Deze generieke renteaftrekbeperking die op 1 januari 2019 in de vennootschapsbelasting is geïntroduceerd volgt uit de eerste EU-richtlijn antibelastingontwijking (ATAD1)3 en beperkt – kort gezegd – de aftrekbaarheid van het verschil tussen de rentelasten ter zake van geldleningen en de rentebaten ter zake van geldleningen (saldo aan renten), voor zover dat saldo meer bedraagt dan het hoogste van 30% van de gecorrigeerde winst4 of € 1 miljoen. Deze renteaftrekbeperking is er onder meer op gericht om belastingontwijking – dat wil zeggen winstverschuiving en grondslaguitholling door middel van rentebetalingen – te voorkomen. Door de robuuste vormgeving waar het kabinet eerder voor heeft gekozen wordt met de maatregel met name een meer gelijke fiscale behandeling van eigen vermogen en vreemd vermogen bij alle belastingplichtigen in de vennootschapsbelasting nagestreefd. Op grond van de voorgestelde wijziging wordt het percentage van 30% voor boekjaren die aanvangen op of na 1 januari 2022 verlaagd naar 20%. Hierdoor komt per saldo minder rente in aftrek bij het bepalen van de winst, hetgeen verder bijdraagt aan een fiscaal gelijkere behandeling van eigen vermogen en vreemd vermogen.

Antifragmentatie

Tijdens de Algemene Politieke Beschouwingen is door het lid Grinwis aandacht gevraagd voor het risico op het «opknippen» van vennootschappen om vaker gebruik te maken van de drempel (€ 1 miljoen) in de earningsstrippingmaatregel (fragmentatie).
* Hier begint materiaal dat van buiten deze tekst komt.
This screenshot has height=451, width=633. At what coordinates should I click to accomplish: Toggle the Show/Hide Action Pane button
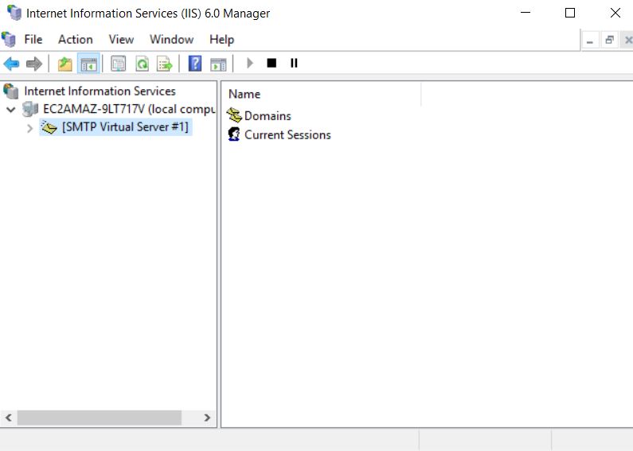pyautogui.click(x=218, y=64)
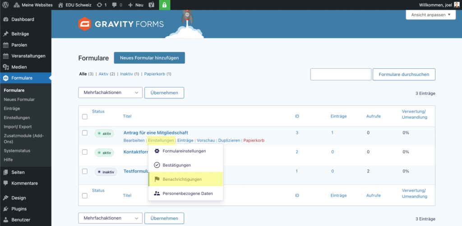Screen dimensions: 462x226
Task: Click the Papierkorb filter link
Action: (x=155, y=74)
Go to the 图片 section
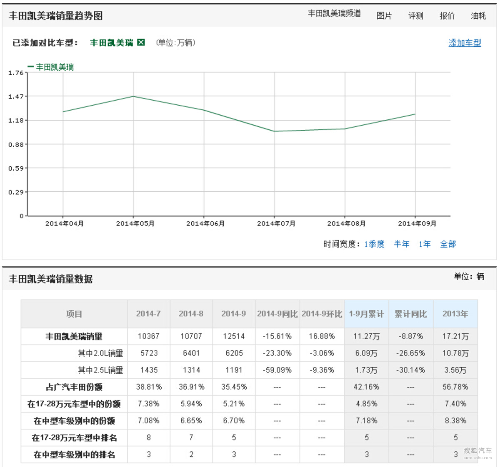 coord(384,16)
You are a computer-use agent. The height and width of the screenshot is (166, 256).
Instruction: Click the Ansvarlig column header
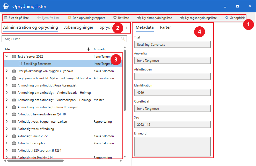(100, 49)
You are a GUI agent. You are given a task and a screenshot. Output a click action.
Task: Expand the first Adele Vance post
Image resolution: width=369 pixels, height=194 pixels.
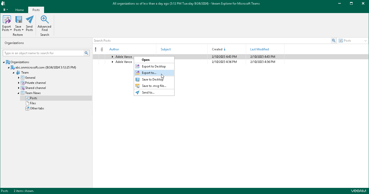pyautogui.click(x=112, y=56)
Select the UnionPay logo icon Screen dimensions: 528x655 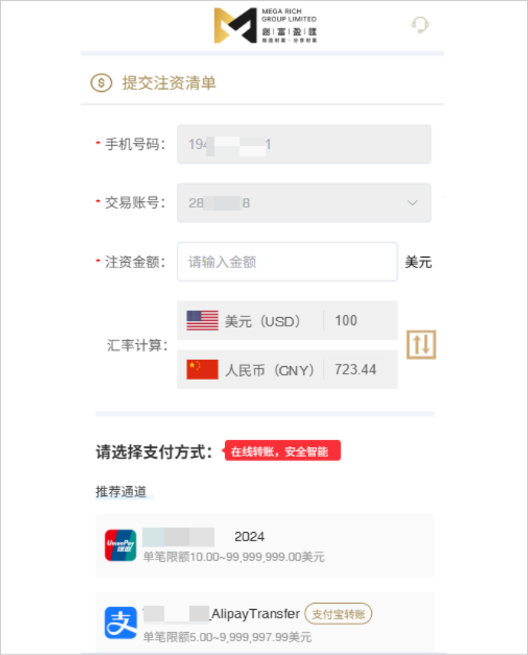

De Belastingdienst herkent dit signaal en dit is bij invoering van de earningsstrippingmaatregel ook onderkend.5 In de brief van 1 oktober 2021 heeft het kabinet toegezegd om in de toelichting bij deze nota van wijziging nader in te gaan op het risico van fragmentatie.6

Een verlaging van het aftrekpercentage van 30% naar 20% van de gecorrigeerde winst kan de bestaande prikkel voor fragmentatie versterken.7 In zijn algemeenheid geldt dat de prikkel tot fragmentatie bij een gegeven aftrekpercentage op twee manieren kan worden gemitigeerd. Enerzijds door middel van het verlagen van de drempel in de earningsstrippingmaatregel en anderzijds door middel van specifieke en complexe antimisbruikregelgeving die fragmentatie bestrijdt. Een verlaging van de huidige drempel van € 1 miljoen heeft als zodanig een remmend effect op de prikkel om te fragmenteren. Door een lagere drempel wordt het fragmenteren namelijk minder voordelig, omdat het te behalen voordeel per fragmentatie kleiner is. Als gevolg van het verlagen van de drempel wordt een grotere groep vennootschapsbelastingplichtigen met de maatregel geconfronteerd. Een specifieke antimisbruikbepaling om fragmentatie te bestrijden verhoogt de complexiteit in een toch al zeer complexe belastingwet. Bij het introduceren van een dergelijke antimisbruikbepaling zal – naast de complexiteit – ook aandacht moeten worden besteed aan de vormgeving, uitvoerbaarheid, inpasbaarheid en budgettaire gevolgen. De earningsstrippingmaatregel is op 1 januari 2019 in werking getreden. De voorgestelde aanscherping van het aftrekpercentage van de gecorrigeerde winst van 30% naar 20% geldt voor boekjaren die aanvangen op of na 1 januari 2022. Het kabinet zal in de komende periode bezien of er aanleiding is om wettelijke maatregelen te nemen die ongewenste fragmentatie bestrijden.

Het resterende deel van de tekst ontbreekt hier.